# Text for analysis
Public Accounts Committee, Twitter (X), Hs2 offers the taxpayer very poor value for money, 07 Feb 2024

[…] The Government has accepted that delivering only Phase 1 will not be value for money, as its total costs significantly outweigh its benefits. The Department for Transport (DfT) told the PAC it was still better to complete Phase 1 – a calculation made by excluding the £23 bn spent to date, and including as a benefit of the project avoiding approximately £11 bn of remediation costs from cancelling entirely. The PAC has been left with little assurance over the calculations, and calls for a clear summation of Phase 1’s benefits.

The report raises questions as to the many as-yet unknown ramifications of the decision to cancel HS2’s Northern leg. […]

House of Commons | Committee of Public Accounts | HS2 and Euston | 07 Feb 2024
Meg Hillier, Public Accounts Committee, Twitter (X), 07 Feb 2024

“The decision to cancel HS2’s Northern leg was a watershed moment that raises urgent and unanswered questions, laid out in our report. What happens now to the Phase 2 land, some of which has been compulsorily purchased? Can we seriously be actively working towards a situation where our high-speed trains are forced to run slower than existing ones when they hit older track? Most importantly, how can the Government now ensure that HS2 deliver the best possible value for the taxpayer?

# Tasks to complete
**1.** In the HS2 text, how much money had already been spent when the Department for Transport left that sum out of its Phase 1 calculation?
**2.** Return the passage of the HS2 text word for word, starting with "Public Accounts Committee, Twitter (X), Hs2" and going on through "Phase 1’s benefits.".

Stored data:

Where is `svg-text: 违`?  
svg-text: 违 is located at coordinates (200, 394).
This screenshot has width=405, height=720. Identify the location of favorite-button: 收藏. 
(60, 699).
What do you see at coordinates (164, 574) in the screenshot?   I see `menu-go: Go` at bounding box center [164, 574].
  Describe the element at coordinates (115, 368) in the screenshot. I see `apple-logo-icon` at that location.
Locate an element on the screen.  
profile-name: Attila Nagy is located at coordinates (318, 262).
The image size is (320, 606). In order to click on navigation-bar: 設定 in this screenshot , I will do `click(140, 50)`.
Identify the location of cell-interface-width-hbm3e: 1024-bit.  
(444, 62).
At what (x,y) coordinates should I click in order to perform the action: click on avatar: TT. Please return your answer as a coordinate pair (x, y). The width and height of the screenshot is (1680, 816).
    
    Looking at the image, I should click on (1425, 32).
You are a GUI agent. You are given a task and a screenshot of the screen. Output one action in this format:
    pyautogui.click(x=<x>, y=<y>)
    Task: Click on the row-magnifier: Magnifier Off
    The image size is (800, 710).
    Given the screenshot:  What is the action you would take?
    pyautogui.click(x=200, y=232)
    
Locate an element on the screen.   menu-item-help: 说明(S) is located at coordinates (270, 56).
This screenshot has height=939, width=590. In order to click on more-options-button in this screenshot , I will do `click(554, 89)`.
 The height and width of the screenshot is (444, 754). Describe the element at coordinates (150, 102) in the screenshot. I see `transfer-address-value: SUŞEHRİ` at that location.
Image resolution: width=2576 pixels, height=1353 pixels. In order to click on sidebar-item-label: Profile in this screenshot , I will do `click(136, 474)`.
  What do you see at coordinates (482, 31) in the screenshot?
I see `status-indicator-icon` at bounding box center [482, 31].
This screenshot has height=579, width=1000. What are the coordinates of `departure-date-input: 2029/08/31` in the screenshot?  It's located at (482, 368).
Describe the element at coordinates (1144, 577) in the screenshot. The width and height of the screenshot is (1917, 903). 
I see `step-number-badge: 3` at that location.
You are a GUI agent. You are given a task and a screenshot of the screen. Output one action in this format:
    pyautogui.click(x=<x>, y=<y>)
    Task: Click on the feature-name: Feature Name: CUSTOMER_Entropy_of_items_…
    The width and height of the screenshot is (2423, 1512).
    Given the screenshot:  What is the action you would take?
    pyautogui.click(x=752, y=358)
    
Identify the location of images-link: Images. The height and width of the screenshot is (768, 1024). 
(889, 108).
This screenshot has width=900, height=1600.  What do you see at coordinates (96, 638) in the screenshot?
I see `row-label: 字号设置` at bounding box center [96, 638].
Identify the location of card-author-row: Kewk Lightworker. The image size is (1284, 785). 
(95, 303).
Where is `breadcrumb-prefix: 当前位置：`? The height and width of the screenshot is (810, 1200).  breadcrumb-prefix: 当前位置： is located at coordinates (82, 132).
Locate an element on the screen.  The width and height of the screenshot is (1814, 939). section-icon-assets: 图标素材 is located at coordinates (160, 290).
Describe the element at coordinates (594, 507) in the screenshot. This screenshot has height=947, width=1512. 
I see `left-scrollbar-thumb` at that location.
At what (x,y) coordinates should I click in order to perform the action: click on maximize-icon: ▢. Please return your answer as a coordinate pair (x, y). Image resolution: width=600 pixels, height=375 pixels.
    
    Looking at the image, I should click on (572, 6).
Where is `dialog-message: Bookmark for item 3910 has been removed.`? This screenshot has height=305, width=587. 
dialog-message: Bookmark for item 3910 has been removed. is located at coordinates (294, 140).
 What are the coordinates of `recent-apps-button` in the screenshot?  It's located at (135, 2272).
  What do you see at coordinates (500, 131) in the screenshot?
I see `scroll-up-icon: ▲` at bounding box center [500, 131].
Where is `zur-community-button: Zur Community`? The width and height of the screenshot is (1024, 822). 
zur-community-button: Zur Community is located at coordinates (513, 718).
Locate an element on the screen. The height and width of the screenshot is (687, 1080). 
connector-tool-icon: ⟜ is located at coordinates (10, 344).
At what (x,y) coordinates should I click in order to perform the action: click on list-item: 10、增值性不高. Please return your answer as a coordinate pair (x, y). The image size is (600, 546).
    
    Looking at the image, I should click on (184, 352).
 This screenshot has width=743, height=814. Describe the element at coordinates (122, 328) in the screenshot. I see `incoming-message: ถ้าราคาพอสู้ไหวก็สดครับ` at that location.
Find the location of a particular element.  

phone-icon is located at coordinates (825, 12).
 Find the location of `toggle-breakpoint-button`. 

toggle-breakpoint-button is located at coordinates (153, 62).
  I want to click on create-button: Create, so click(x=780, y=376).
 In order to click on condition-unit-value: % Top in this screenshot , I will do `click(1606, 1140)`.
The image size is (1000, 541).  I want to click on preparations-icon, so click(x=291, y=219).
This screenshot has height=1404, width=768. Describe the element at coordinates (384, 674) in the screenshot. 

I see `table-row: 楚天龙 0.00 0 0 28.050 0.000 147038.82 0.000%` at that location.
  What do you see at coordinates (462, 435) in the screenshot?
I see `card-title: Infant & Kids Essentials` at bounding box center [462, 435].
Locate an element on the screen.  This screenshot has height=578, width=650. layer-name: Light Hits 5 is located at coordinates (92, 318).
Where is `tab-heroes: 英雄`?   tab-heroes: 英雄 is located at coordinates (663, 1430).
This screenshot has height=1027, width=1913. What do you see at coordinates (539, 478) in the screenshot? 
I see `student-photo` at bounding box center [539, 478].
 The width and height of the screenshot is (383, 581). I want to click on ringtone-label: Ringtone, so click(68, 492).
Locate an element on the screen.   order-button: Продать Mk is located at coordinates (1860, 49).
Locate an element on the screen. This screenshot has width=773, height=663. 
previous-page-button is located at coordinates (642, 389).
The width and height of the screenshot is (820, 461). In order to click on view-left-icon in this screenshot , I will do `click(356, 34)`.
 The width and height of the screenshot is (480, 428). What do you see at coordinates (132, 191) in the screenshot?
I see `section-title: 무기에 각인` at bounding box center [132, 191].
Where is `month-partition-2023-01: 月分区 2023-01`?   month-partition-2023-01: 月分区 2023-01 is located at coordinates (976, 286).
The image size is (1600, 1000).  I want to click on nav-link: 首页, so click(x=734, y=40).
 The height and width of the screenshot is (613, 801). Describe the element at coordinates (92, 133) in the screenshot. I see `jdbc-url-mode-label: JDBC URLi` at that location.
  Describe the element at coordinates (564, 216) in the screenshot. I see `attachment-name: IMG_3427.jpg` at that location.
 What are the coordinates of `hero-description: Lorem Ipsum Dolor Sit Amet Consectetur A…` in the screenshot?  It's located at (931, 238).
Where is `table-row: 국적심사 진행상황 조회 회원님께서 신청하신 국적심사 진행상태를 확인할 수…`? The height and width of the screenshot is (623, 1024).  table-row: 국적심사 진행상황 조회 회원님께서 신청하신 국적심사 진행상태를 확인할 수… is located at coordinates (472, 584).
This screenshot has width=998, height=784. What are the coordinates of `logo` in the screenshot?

# Answers by task
**1.** £23 bn

**2.**
Public Accounts Committee, Twitter (X), Hs2 offers the taxpayer very poor value for money, 07 Feb 2024

[…] The Government has accepted that delivering only Phase 1 will not be value for money, as its total costs significantly outweigh its benefits. The Department for Transport (DfT) told the PAC it was still better to complete Phase 1 – a calculation made by excluding the £23 bn spent to date, and including as a benefit of the project avoiding approximately £11 bn of remediation costs from cancelling entirely. The PAC has been left with little assurance over the calculations, and calls for a clear summation of Phase 1’s benefits.